_Using the information_
1. Using the letter from Goma, answer these:
(a) On what day did the situation in Goma suddenly deteriorate?
(b) What volcano's eruption destroyed much of Goma in 2002?
(c) Who is named as the rebel leader forced to call a cease-fire?
2. Output the letter from Goma word for word, from "The soldiers were" up to and including "call a cease-fire.".

Start of Given passage

Hello, this is Jean Claude. Please see below the heart-rending letter my colleague Henry Cirhuza from Goma has sent out to the world about the humanitarian crisis in eastern DR Congo.
I am writing to you from Goma, eastern Democratic Republic of Congo, where once again the horror of war threatens to destroy our country and the conservation efforts that we have established to protect some of the world’s last remaining gorillas.
I am proud to be Congolese and I am proud of my country, but it breaks my heart to see war engulfing our lives and all that we have worked hard to achieve.
The situation in Goma deteriorated suddenly on Wednesday evening. Soldiers from the Congolese national army, who had been fighting rebels on the road to Kibumba, just north of the city, arrived in Goma and began firing bullets everywhere.
The soldiers were out of control, and mass panic broke out among the population of Goma who did not know what to do. After nightfall, the city remained at the mercy of uninhibited soldiers who began to loot homes and rape women throughout the city. It was a terrifying situation. All we could do was lock ourselves in our houses and hope for the best. I felt completely helpless.
On Thursday morning, we awoke with great reluctance. We did not know the extent of the damage done over night, nor who controlled the city. But we were at least thankful that we had made it through the hours of darkness without being harmed.
I later managed to speak with a neighbour, who has connections with the military. He reported that at the last minute, when the city was about to fall into the hands of rebels, negotiations were made and Laurent Nkunda, the rebel leader, had been forced to call a cease-fire.
Despite the supposed cease-fire, we continued to hide in our homes. We were still too terrified to leave the house in case the gunfire started again, and we listened to the radio in the hope of gaining information. I contacted family, friends and colleagues to make sure that no one had suffered from the attacks. The day before we had lost contact with some of our colleagues in Rutshuru, a town in the middle of rebel held territory. We feared the worse – and felt helpless to do anything, but thankfully they were all OK; after spending a fearful night in the forest they had returned to their homes. My two cousins sadly did not fare so well. Armed robbers had visited their homes, all their personal belongings were looted and their families were petrified – they lost everything.
The situation in Goma has turned in to a major humanitarian crisis. There are hundreds of thousands of people without homes, and the lack of food and water is becoming a major problem. All the markets and shops are deserted and since many of the roads surrounding Goma are controlled by rebels there is no way for food to get to the city. It will not be long at all before people start dying of hunger. My family only have enough food for one more day and then we too will start to get desperate.
Up until now we have been reluctant to leave Goma. For all of us the memories of the Nyirangogo volcano eruption, which destroyed much of Goma in 2002, is still fresh in our minds. During this time we became refugees and suffered theft, abuse, hunger and cold, and we are scared that if we leave we will be in this situation again. But as we run out of food I have realised that we can no longer stay here.
Myself and the rest of the Gorilla Organization team are also becoming increasingly concerned about the gorillas.

End of Given passage
Start of Given data

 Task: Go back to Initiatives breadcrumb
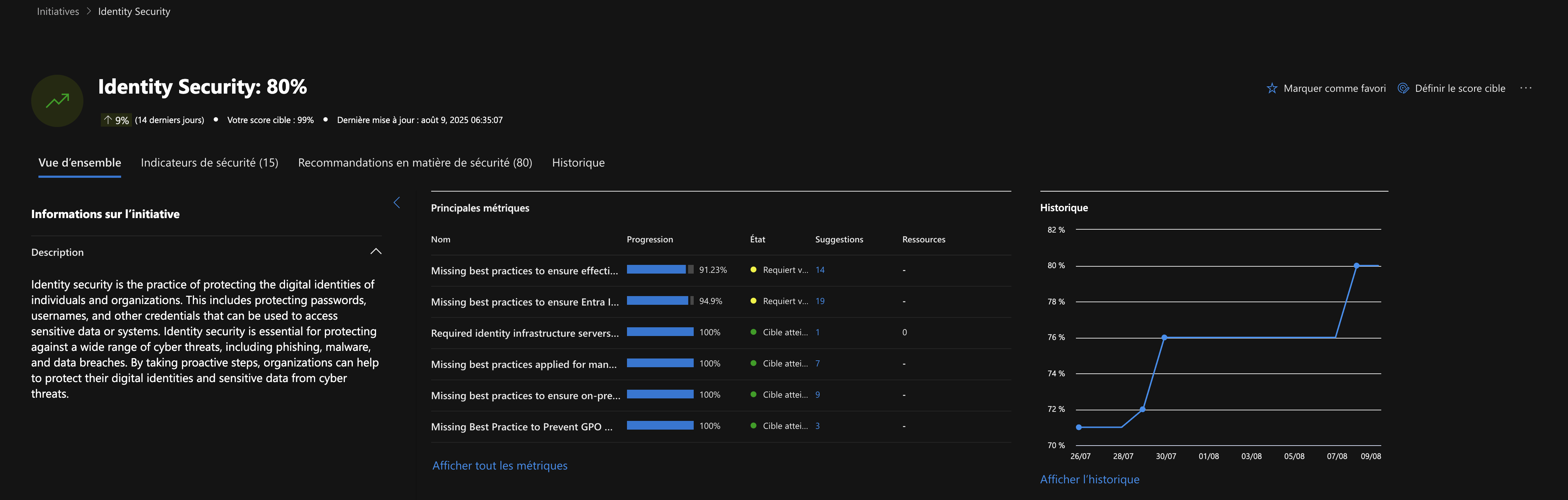click(x=58, y=12)
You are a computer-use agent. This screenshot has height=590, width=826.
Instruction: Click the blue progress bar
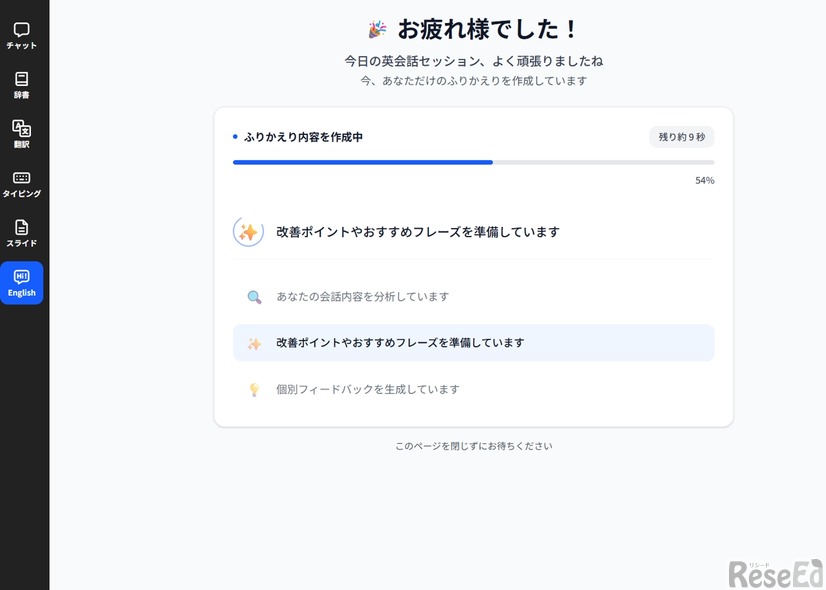(362, 162)

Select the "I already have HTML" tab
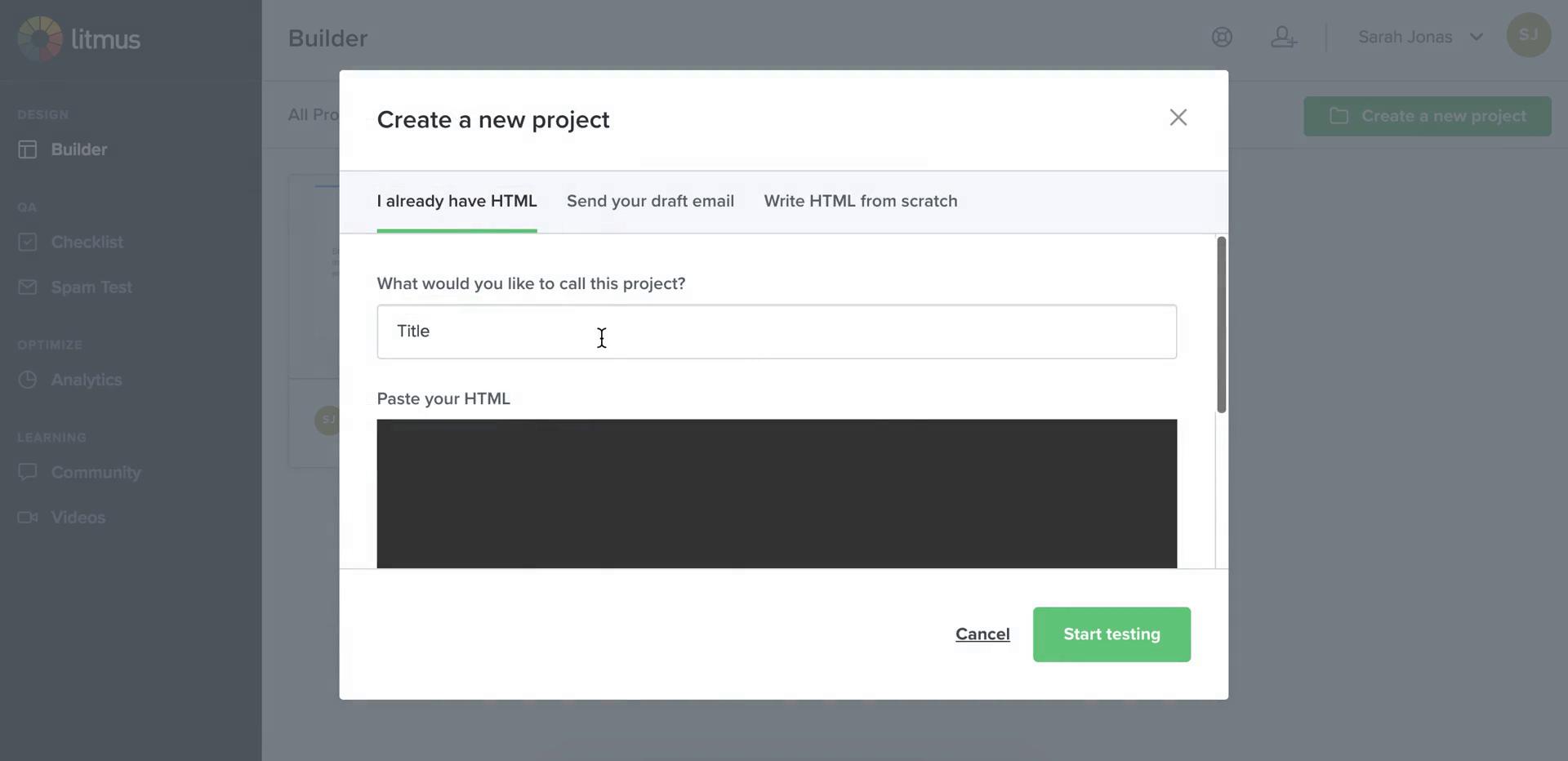(457, 202)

End of Given data

_Problem solutions_
1.
(a) Wednesday (in the evening).
(b) The Nyirangogo volcano.
(c) Laurent Nkunda.

2.
The soldiers were out of control, and mass panic broke out among the population of Goma who did not know what to do. After nightfall, the city remained at the mercy of uninhibited soldiers who began to loot homes and rape women throughout the city. It was a terrifying situation. All we could do was lock ourselves in our houses and hope for the best. I felt completely helpless.
On Thursday morning, we awoke with great reluctance. We did not know the extent of the damage done over night, nor who controlled the city. But we were at least thankful that we had made it through the hours of darkness without being harmed.
I later managed to speak with a neighbour, who has connections with the military. He reported that at the last minute, when the city was about to fall into the hands of rebels, negotiations were made and Laurent Nkunda, the rebel leader, had been forced to call a cease-fire.